Exercise data:

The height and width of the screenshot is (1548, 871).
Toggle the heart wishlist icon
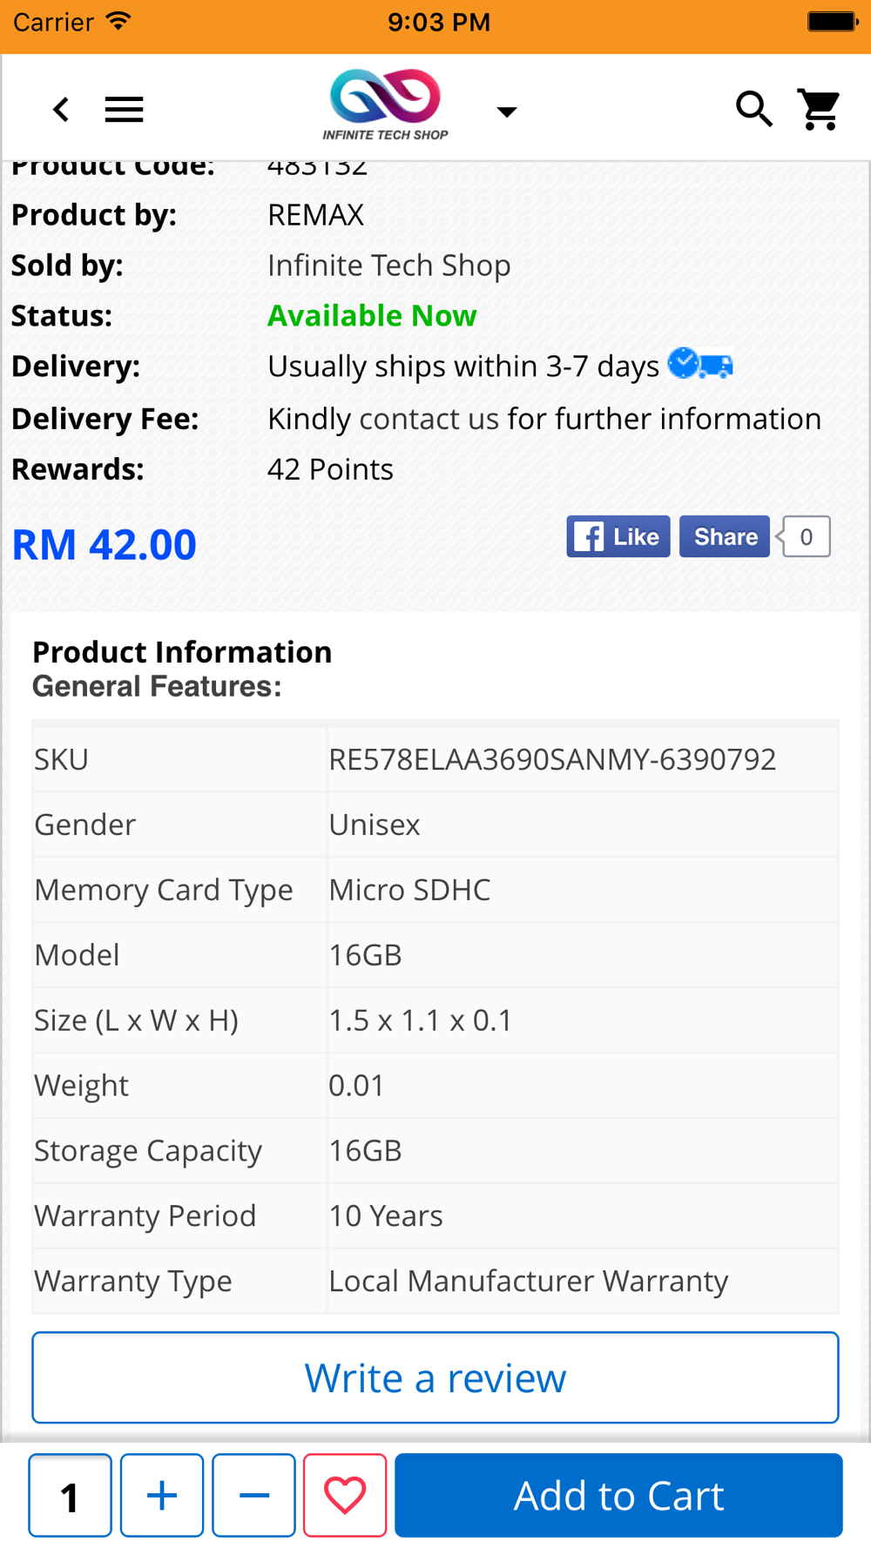[345, 1495]
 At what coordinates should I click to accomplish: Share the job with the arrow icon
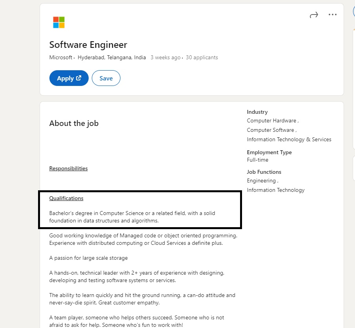pyautogui.click(x=314, y=15)
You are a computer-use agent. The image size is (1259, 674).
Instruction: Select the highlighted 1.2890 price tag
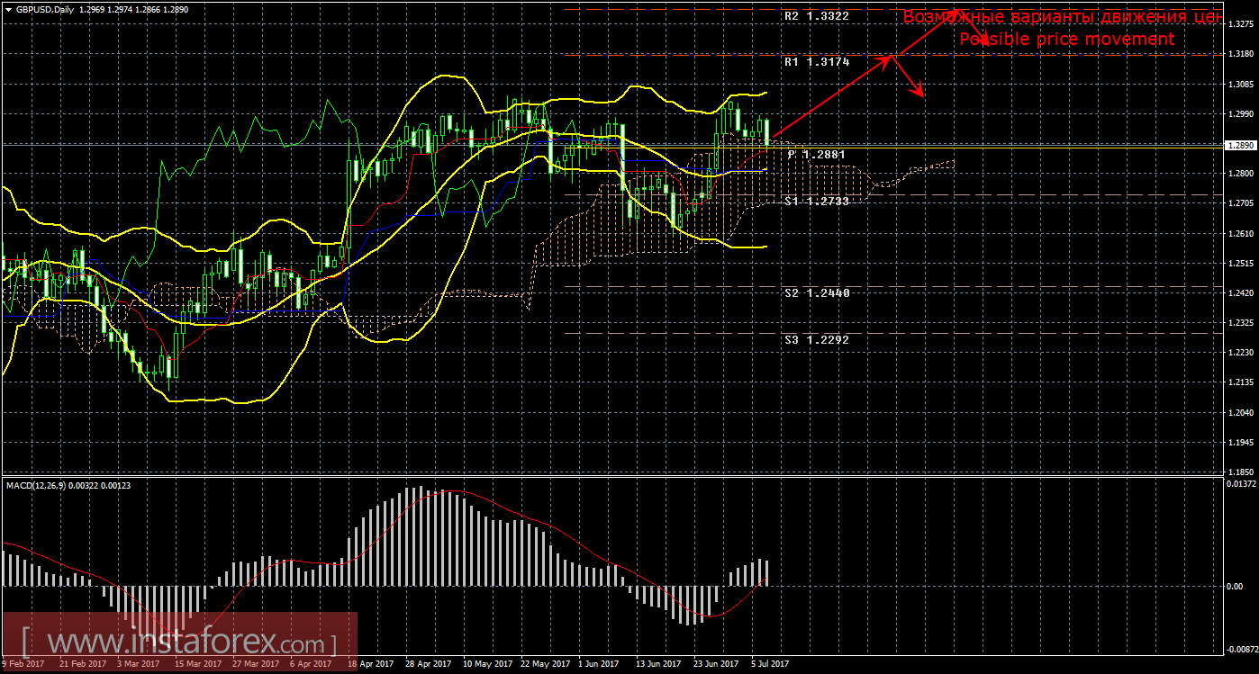(x=1241, y=144)
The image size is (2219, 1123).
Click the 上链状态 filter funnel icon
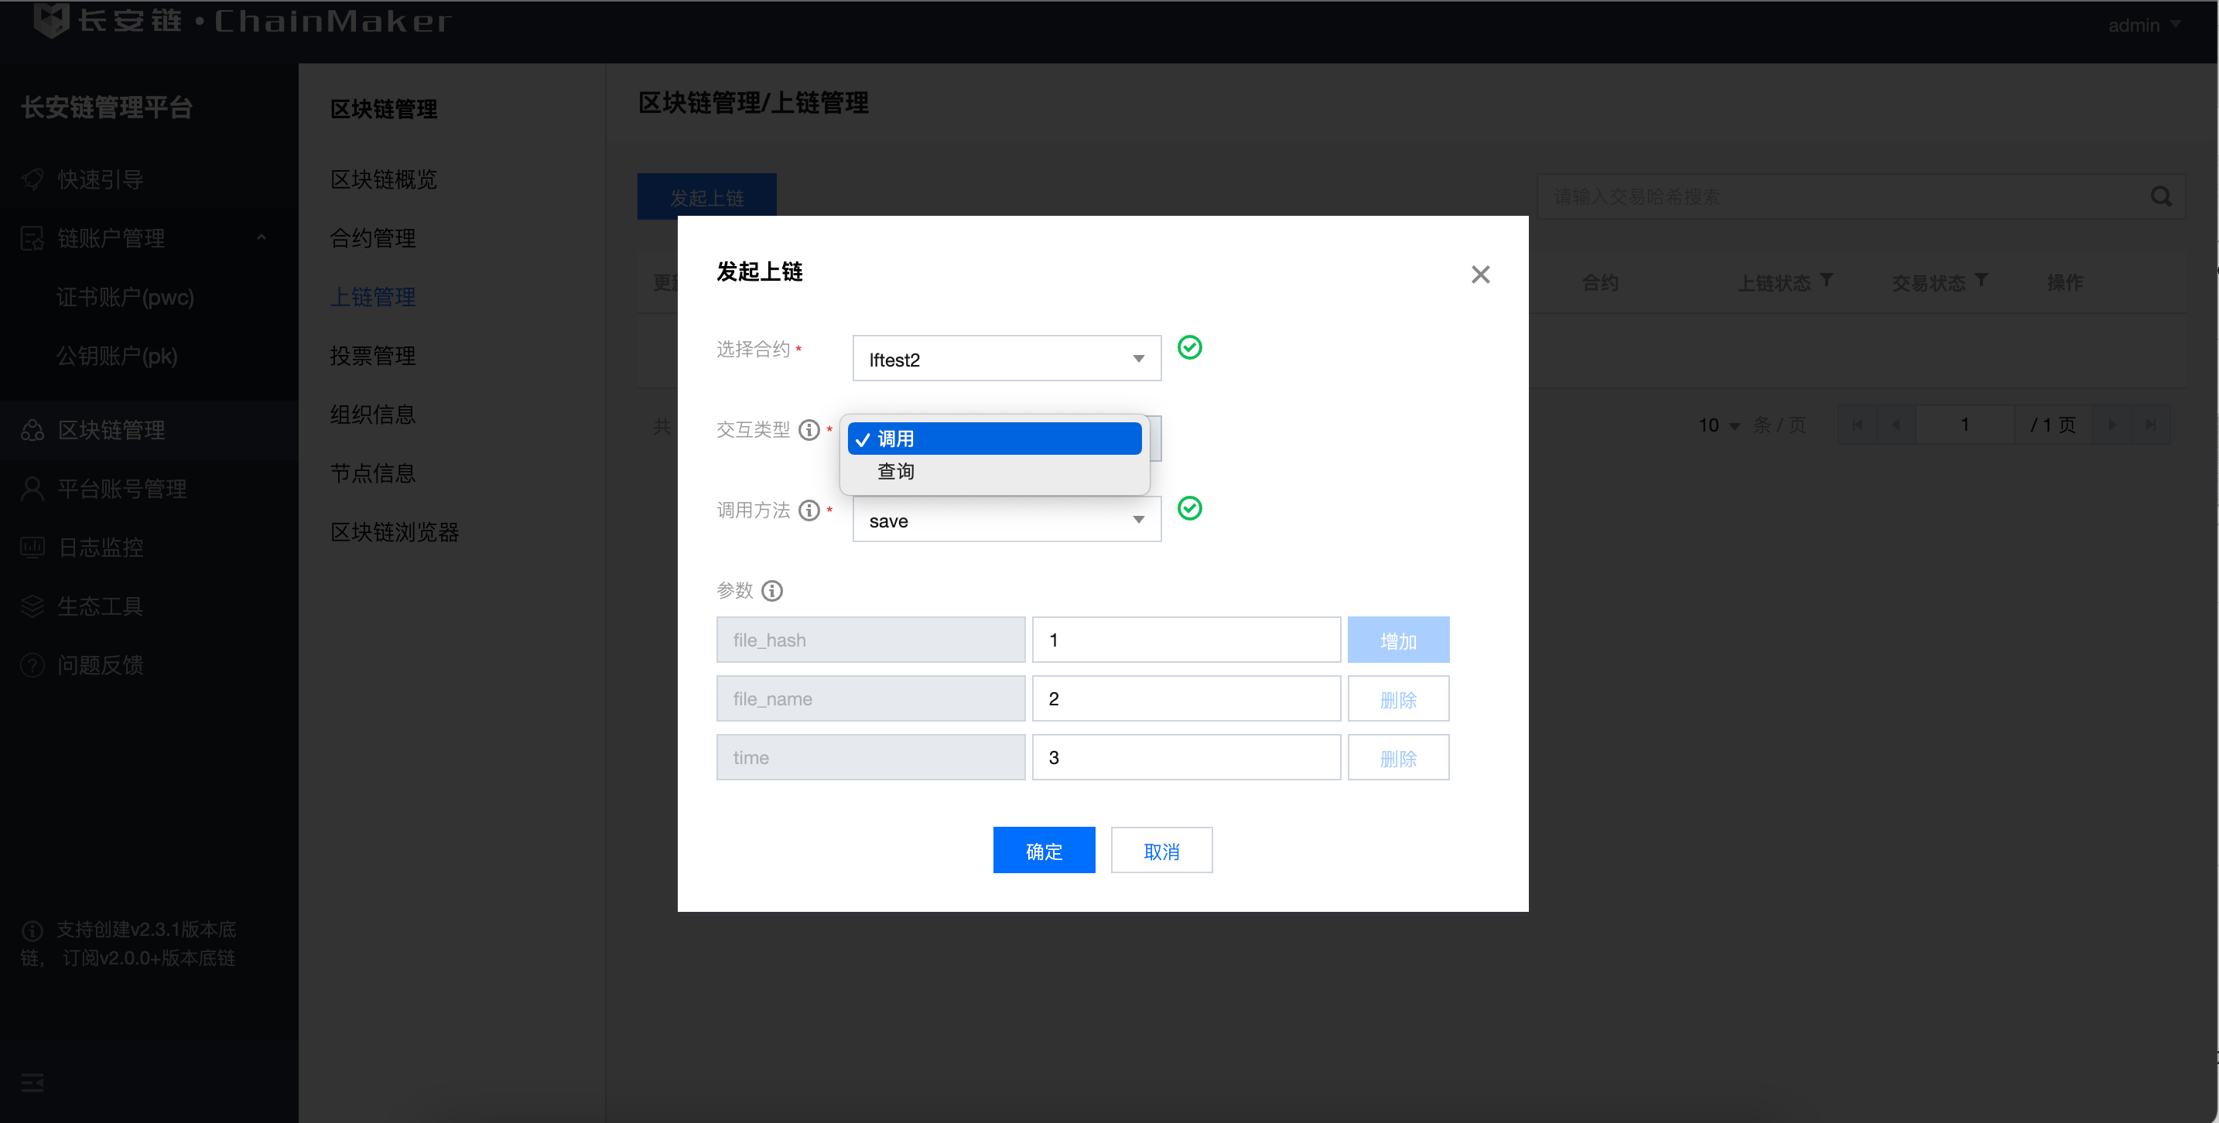point(1826,281)
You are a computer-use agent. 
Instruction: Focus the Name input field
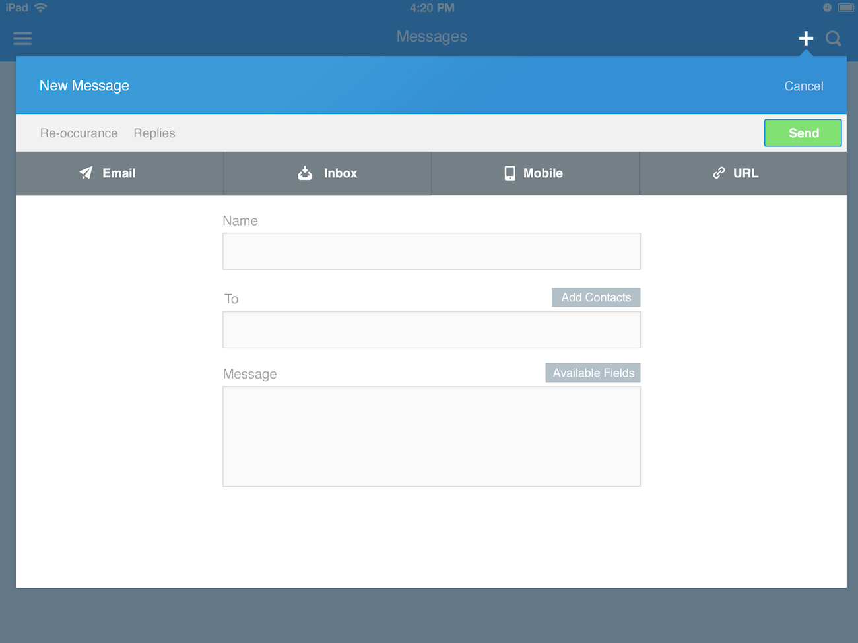click(431, 251)
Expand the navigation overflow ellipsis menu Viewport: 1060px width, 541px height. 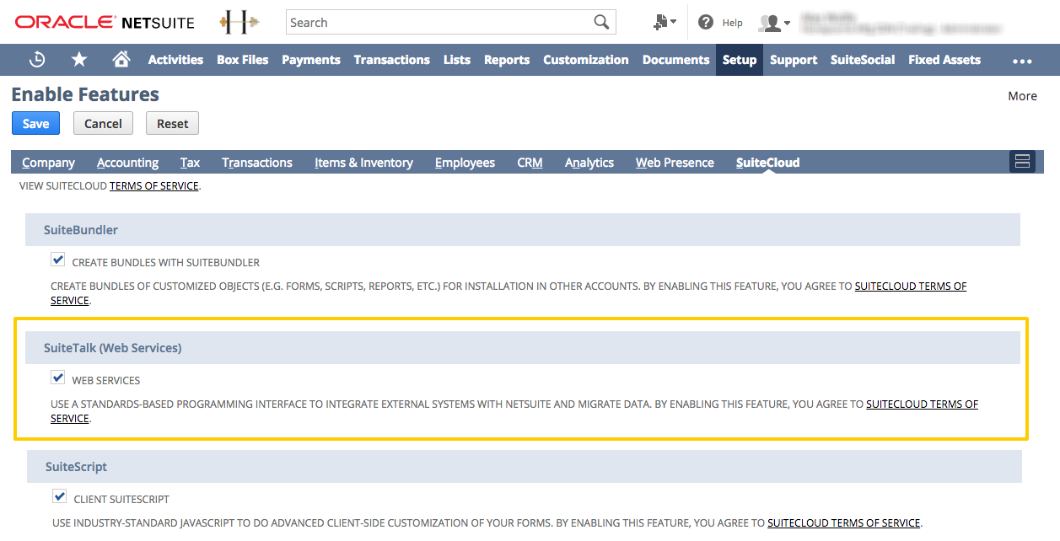click(x=1022, y=61)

Requirement: Copy out each line of the records above that contains the word "agent".

Solution to the problem:
You are a computer-use agent. The image size is (1259, 674).
You are a computer-use agent. 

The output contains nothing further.